__Instructions to follow__.
Please reproduce the following data line for line, with no changes.

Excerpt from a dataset
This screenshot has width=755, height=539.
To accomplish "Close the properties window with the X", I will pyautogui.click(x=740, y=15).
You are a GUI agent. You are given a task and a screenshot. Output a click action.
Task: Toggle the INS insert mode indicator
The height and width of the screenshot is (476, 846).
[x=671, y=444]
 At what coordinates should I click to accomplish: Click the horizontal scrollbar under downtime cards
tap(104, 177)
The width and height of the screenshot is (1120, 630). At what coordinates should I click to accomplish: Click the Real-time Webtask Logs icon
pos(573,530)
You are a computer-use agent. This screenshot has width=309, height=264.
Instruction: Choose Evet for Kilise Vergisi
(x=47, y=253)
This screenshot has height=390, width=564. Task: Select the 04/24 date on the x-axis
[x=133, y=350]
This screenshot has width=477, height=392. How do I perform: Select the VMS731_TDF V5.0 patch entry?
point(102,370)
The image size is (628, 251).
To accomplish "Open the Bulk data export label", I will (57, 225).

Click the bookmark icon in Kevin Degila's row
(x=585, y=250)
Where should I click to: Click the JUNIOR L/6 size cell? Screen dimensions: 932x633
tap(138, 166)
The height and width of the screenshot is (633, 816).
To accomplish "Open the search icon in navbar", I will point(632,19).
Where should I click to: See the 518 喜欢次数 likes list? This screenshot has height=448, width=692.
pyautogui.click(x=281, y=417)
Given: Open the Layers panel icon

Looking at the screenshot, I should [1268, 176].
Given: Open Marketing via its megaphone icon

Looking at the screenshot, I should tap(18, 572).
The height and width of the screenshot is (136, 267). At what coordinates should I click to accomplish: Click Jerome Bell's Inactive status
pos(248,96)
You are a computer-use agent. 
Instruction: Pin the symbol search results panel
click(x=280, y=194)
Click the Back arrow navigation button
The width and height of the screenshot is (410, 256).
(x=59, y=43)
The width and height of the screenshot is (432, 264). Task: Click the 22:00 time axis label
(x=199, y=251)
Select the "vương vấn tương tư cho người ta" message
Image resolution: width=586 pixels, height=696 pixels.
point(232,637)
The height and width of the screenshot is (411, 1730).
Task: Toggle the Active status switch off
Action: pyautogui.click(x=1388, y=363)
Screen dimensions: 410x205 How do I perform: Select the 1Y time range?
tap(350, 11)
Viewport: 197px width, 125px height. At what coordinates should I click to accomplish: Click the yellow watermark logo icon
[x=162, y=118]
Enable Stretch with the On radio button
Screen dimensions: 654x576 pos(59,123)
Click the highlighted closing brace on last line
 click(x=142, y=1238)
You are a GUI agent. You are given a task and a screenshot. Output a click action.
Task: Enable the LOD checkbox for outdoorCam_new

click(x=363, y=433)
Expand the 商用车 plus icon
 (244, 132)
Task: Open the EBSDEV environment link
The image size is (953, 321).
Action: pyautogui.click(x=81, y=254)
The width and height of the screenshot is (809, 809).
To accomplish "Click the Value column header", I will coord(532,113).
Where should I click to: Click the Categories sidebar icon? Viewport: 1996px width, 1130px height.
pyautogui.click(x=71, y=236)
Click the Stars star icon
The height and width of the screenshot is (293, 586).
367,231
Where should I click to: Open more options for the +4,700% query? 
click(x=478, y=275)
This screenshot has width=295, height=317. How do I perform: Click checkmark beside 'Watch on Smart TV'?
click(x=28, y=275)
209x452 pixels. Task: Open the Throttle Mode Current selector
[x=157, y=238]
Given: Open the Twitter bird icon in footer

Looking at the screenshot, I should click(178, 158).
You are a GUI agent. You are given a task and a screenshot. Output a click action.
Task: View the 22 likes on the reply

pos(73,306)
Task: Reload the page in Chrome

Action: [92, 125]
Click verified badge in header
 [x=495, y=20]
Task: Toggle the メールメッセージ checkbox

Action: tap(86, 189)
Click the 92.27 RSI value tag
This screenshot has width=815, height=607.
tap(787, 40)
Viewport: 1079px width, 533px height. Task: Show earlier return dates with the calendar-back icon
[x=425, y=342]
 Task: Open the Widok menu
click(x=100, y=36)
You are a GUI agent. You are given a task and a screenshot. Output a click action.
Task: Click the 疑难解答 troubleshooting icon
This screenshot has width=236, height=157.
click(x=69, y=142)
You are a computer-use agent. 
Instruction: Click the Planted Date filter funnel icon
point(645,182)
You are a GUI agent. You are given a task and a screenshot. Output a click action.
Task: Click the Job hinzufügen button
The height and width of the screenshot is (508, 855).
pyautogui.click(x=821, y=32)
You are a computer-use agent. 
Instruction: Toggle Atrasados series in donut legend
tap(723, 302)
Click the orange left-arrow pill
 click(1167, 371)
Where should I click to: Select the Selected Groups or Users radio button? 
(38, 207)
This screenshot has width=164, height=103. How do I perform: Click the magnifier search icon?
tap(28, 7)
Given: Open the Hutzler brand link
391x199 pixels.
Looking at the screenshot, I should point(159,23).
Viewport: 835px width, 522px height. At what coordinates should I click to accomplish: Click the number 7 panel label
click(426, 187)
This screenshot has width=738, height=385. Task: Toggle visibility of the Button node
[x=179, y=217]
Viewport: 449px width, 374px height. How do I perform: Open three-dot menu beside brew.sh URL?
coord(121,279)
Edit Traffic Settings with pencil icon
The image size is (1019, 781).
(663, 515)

__Correct response__.
This screenshot has width=755, height=539.
To accomplish "Close the properties window with the X", I will pyautogui.click(x=740, y=15).
You are a GUI agent. You are given a task and a screenshot. Output a click action.
Task: Toggle the INS insert mode indicator
The height and width of the screenshot is (476, 846).
[x=671, y=444]
 At what coordinates should I click to accomplish: Click the horizontal scrollbar under downtime cards
tap(104, 177)
The width and height of the screenshot is (1120, 630). At what coordinates should I click to accomplish: Click the Real-time Webtask Logs icon
pos(573,530)
You are a computer-use agent. This screenshot has width=309, height=264.
Instruction: Choose Evet for Kilise Vergisi
(x=47, y=253)
This screenshot has height=390, width=564. Task: Select the 04/24 date on the x-axis
[x=133, y=350]
This screenshot has width=477, height=392. How do I perform: Select the VMS731_TDF V5.0 patch entry?
point(102,370)
The image size is (628, 251).
To accomplish "Open the Bulk data export label", I will (57, 225).

Click the bookmark icon in Kevin Degila's row
(x=585, y=250)
Where should I click to: Click the JUNIOR L/6 size cell? Screen dimensions: 932x633
tap(138, 166)
The height and width of the screenshot is (633, 816).
To accomplish "Open the search icon in navbar", I will point(632,19).
Where should I click to: See the 518 喜欢次数 likes list? This screenshot has height=448, width=692.
pyautogui.click(x=281, y=417)
Given: Open the Layers panel icon

Looking at the screenshot, I should [1268, 176].
Given: Open Marketing via its megaphone icon

Looking at the screenshot, I should tap(18, 572).
The height and width of the screenshot is (136, 267). At what coordinates should I click to accomplish: Click Jerome Bell's Inactive status
pos(248,96)
You are a computer-use agent. 
Instruction: Pin the symbol search results panel
click(x=280, y=194)
Click the Back arrow navigation button
The width and height of the screenshot is (410, 256).
(x=59, y=43)
The width and height of the screenshot is (432, 264). Task: Click the 22:00 time axis label
(x=199, y=251)
Select the "vương vấn tương tư cho người ta" message
Image resolution: width=586 pixels, height=696 pixels.
point(232,637)
The height and width of the screenshot is (411, 1730).
Task: Toggle the Active status switch off
Action: pyautogui.click(x=1388, y=363)
Screen dimensions: 410x205 How do I perform: Select the 1Y time range?
tap(350, 11)
Viewport: 197px width, 125px height. At what coordinates should I click to accomplish: Click the yellow watermark logo icon
[x=162, y=118]
Enable Stretch with the On radio button
Screen dimensions: 654x576 pos(59,123)
Click the highlighted closing brace on last line
 click(x=142, y=1238)
You are a GUI agent. You are given a task and a screenshot. Output a click action.
Task: Enable the LOD checkbox for outdoorCam_new

click(x=363, y=433)
Expand the 商用车 plus icon
 (244, 132)
Task: Open the EBSDEV environment link
The image size is (953, 321).
Action: pyautogui.click(x=81, y=254)
The width and height of the screenshot is (809, 809).
To accomplish "Click the Value column header", I will coord(532,113).
Where should I click to: Click the Categories sidebar icon? Viewport: 1996px width, 1130px height.
pyautogui.click(x=71, y=236)
Click the Stars star icon
The height and width of the screenshot is (293, 586).
367,231
Where should I click to: Open more options for the +4,700% query? 
click(x=478, y=275)
This screenshot has width=295, height=317. How do I perform: Click checkmark beside 'Watch on Smart TV'?
click(x=28, y=275)
209x452 pixels. Task: Open the Throttle Mode Current selector
[x=157, y=238]
Given: Open the Twitter bird icon in footer

Looking at the screenshot, I should click(178, 158).
You are a GUI agent. You are given a task and a screenshot. Output a click action.
Task: View the 22 likes on the reply

pos(73,306)
Task: Reload the page in Chrome

Action: [92, 125]
Click verified badge in header
 [x=495, y=20]
Task: Toggle the メールメッセージ checkbox

Action: tap(86, 189)
Click the 92.27 RSI value tag
This screenshot has width=815, height=607.
tap(787, 40)
Viewport: 1079px width, 533px height. Task: Show earlier return dates with the calendar-back icon
[x=425, y=342]
 Task: Open the Widok menu
click(x=100, y=36)
You are a GUI agent. You are given a task and a screenshot. Output a click action.
Task: Click the 疑难解答 troubleshooting icon
This screenshot has width=236, height=157.
click(x=69, y=142)
You are a computer-use agent. 
Instruction: Click the Planted Date filter funnel icon
point(645,182)
You are a GUI agent. You are given a task and a screenshot. Output a click action.
Task: Click the Job hinzufügen button
The height and width of the screenshot is (508, 855).
pyautogui.click(x=821, y=32)
You are a computer-use agent. 
Instruction: Toggle Atrasados series in donut legend
tap(723, 302)
Click the orange left-arrow pill
 click(1167, 371)
Where should I click to: Select the Selected Groups or Users radio button? 
(38, 207)
This screenshot has width=164, height=103. How do I perform: Click the magnifier search icon?
tap(28, 7)
Given: Open the Hutzler brand link
391x199 pixels.
Looking at the screenshot, I should point(159,23).
Viewport: 835px width, 522px height. At what coordinates should I click to accomplish: Click the number 7 panel label
click(426, 187)
This screenshot has width=738, height=385. Task: Toggle visibility of the Button node
[x=179, y=217]
Viewport: 449px width, 374px height. How do I perform: Open three-dot menu beside brew.sh URL?
coord(121,279)
Edit Traffic Settings with pencil icon
The image size is (1019, 781).
(663, 515)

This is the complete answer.